Ao invés disso, precisamos fazer a transição para sistemas de energia renovável, e apostar muito na eficiência energética. Temos as soluções – e elas são baratas, confiável e eficaz. A única coisa que falta é a vontade política de fazer esta mudança necessária.

MS: Como você analisa os recentes investimentos federais em transporte elétrico no Canadá?

JL: A fim de enfrentar a crise climática, os governos de todo o Canadá precisam apresentar investimentos maciços em soluções climáticas, incluindo o transporte elétrico sustentado por energia renovável. Até hoje, o governo do Canadá continua a gastar significativamente mais dinheiro para apoiar as empresas de petróleo e gás do que em soluções climáticas. Por muito tempo, as empresas de petróleo e óleo têm arrecadado bilhões de dólares dos contribuintes com subsídios e apoios federais – enquanto poluem nossas comunidades, pioram a crise climática, ameaçam nosso futuro e deixam cicatrizes irreversíveis nas comunidades, florestas e oceanos. De fato, um relatório que divulgamos no ano passado constatou que só em 2020, o governo federal forneceu às empresas de petróleo e óleo um mínimo de $ 18 bilhões através de subsídios e financiamento público. O governo federal precisa parar de apoiar as empresas de petróleo e óleo e começar a investir em soluções climáticas, incluindo o transporte elétrico, especialmente o transporte público.

MS: Como ambientalista, que tipo de coisas você faz em sua vida diária para ajudar a proteger nosso planeta? Você pode nos dar alguns exemplos práticos?

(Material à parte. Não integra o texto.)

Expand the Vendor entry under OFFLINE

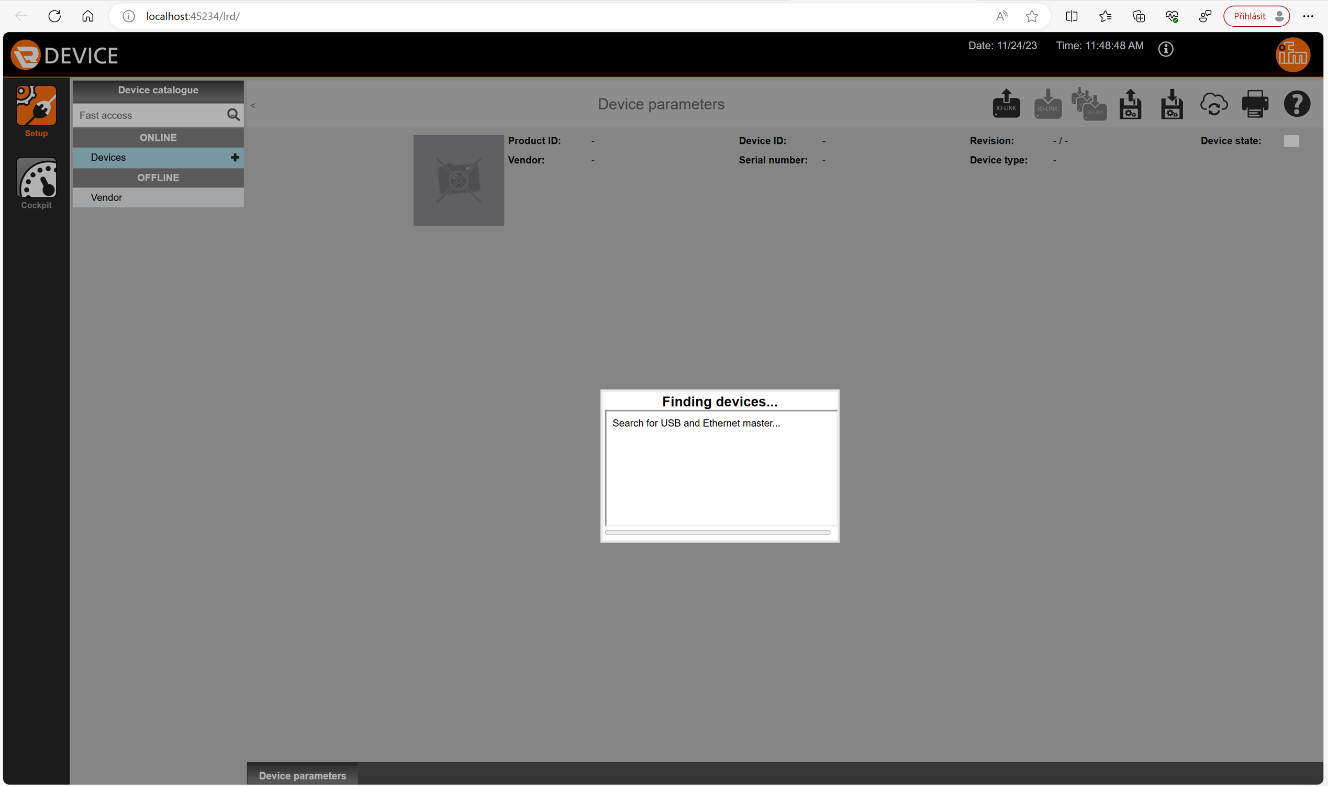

JL: Garantir um planeta habitável requer uma transição para longe dos combustíveis fósseis. Embora a mudança de comportamento seja importante, precisamos pensar em algo maior. Aquilo de mais importante que podemos fazer como indivíduos é pressionar nossos representantes eleitos a priorizar a ação climática. Também podemos conversar com nossos amigos, famílias e vizinhos sobre a urgência da crise climática e a importância da ação governamental. As pesquisas mostram que a maioria dos canadenses acha que o governo federal está indo bem quando se trata de enfrentar a mudança climática. Isso simplesmente não é verdade. Somos o único país do G7 onde as emissões aumentaram significativamente desde que assinamos o Acordo de Paris. E os governos do Canadá forneceram pelo menos $ 100 bilhões em subsídios e financiamento público para o setor de petróleo e óleo desde 2015.Além de pressionar os representantes eleitos em todos os níveis – federal, provincial e municipal, encorajo as pessoas a apoiar as organizações ambientais canadenses que estão trabalhando arduamente para promover as soluções que ajudarão a limitar o aquecimento do planeta, o que levará a um futuro mais saudável para todos.